The beginning of our coeliac journey
So January 2018, we had a doctors appointment. We saw our fabulous locum GP, who she’d already taken a dislike to as he’d swabbed her ears previously & it had hurt. She wasn’t impressed! But he listened. He looked and he agreed that we needed a blood test. The diabetes test was negative, but she was obviously not herself and didn’t look well either.
It was a Monday, so as we were already late for school, we set off to the hospital for the blood tests. I tried to explain the procedure to her as we were on route. But she didn’t listen!

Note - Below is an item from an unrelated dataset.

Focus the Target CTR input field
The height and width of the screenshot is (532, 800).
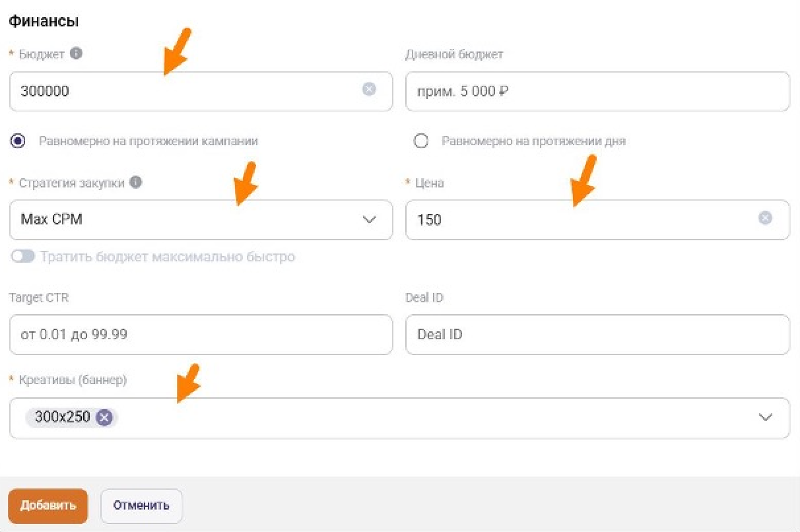point(201,334)
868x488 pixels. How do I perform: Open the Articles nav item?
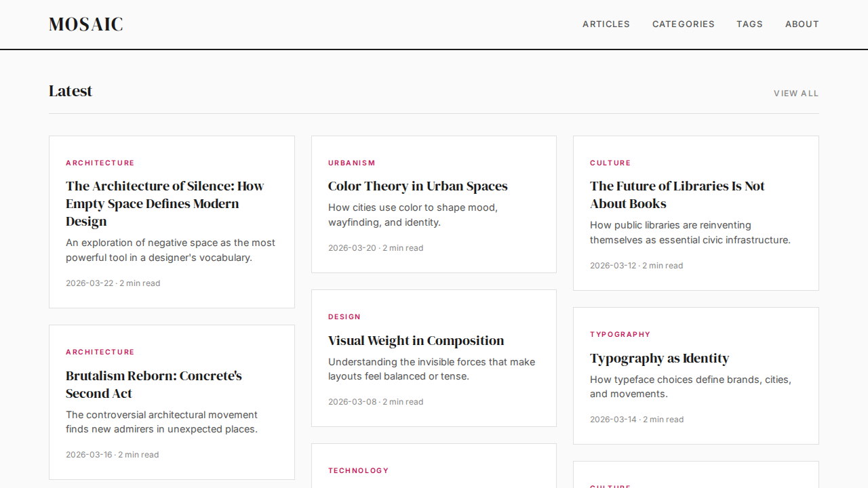coord(606,24)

Whilst it was an entertaining blood test “why are you stabbing me”, “mum” “i want chocolate”. After 7 vials were filled with blood, yes for sure our GP was being thorough & one bar of chocolate later we were heading home to await the results.
This was before the pandemic. I was sat in a meeting in London when the phone ran. It was just 3 days after the blood tests were taken. I was told that the tests had shown something and I needed to make an appointment. Ok great, when? 2 weeks time was the earliest phone call. 2 weeks? Really? Receptionists need to appreciate the panic that we go through when we don’t have information & worried about our child.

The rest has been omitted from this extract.